- **YOUR INSTRUCTIONS**
The answer must be every line of the records in which the string "visita" appears.

- **PROVIDED RECORDS**
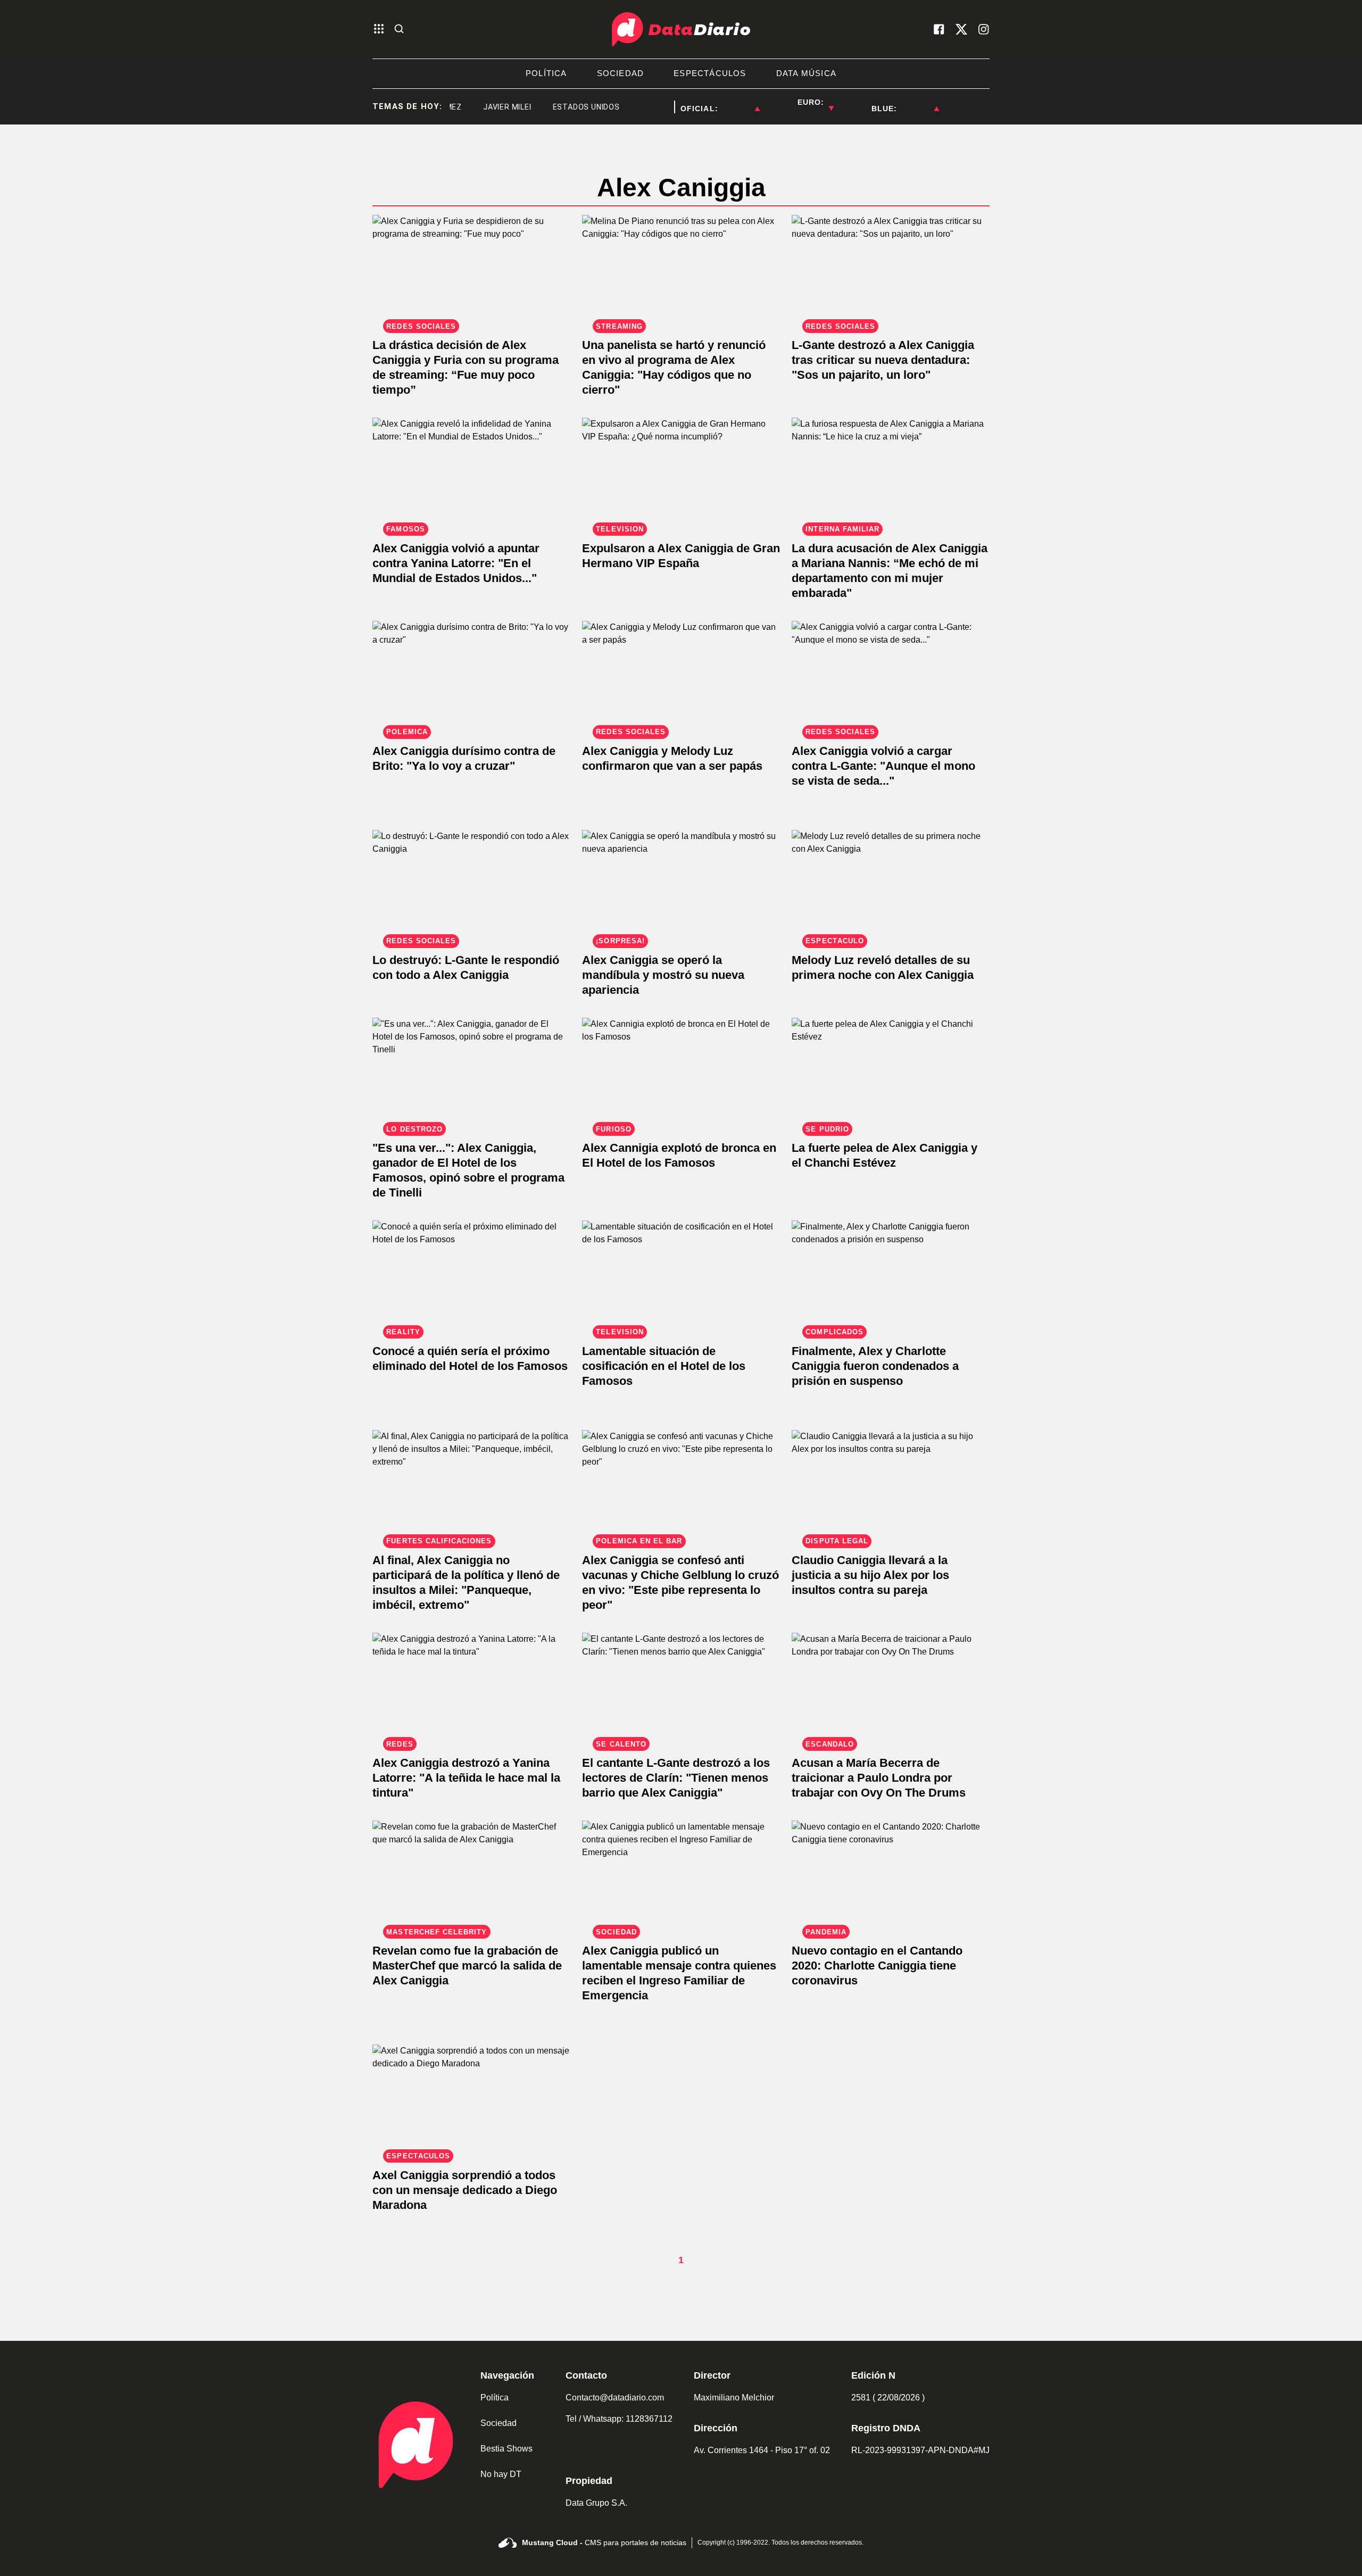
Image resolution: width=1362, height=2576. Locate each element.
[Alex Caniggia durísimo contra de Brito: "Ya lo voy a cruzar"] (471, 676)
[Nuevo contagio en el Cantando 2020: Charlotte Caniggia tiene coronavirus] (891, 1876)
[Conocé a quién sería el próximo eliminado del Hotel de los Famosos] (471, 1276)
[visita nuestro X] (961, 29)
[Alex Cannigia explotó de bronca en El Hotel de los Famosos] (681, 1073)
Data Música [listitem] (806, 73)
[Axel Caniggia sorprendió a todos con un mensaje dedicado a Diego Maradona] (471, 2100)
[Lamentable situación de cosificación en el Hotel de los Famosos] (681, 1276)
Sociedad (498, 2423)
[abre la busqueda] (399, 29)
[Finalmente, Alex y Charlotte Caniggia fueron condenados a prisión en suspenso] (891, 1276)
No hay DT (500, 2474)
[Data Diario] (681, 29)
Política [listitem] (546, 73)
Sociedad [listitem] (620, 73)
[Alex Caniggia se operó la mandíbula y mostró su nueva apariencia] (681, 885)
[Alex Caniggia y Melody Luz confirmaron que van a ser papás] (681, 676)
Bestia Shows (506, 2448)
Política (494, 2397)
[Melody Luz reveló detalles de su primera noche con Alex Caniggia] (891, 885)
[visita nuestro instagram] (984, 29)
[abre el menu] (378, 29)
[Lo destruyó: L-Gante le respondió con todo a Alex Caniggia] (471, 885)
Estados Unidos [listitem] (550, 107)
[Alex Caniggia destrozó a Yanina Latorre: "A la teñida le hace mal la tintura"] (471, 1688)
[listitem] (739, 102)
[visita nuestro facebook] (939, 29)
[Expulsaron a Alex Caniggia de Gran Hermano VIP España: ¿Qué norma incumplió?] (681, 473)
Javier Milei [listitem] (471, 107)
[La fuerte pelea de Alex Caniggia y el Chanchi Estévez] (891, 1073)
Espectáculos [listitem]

- **SOLUTION**
[visita nuestro X] (961, 29)
[visita nuestro instagram] (984, 29)
[visita nuestro facebook] (939, 29)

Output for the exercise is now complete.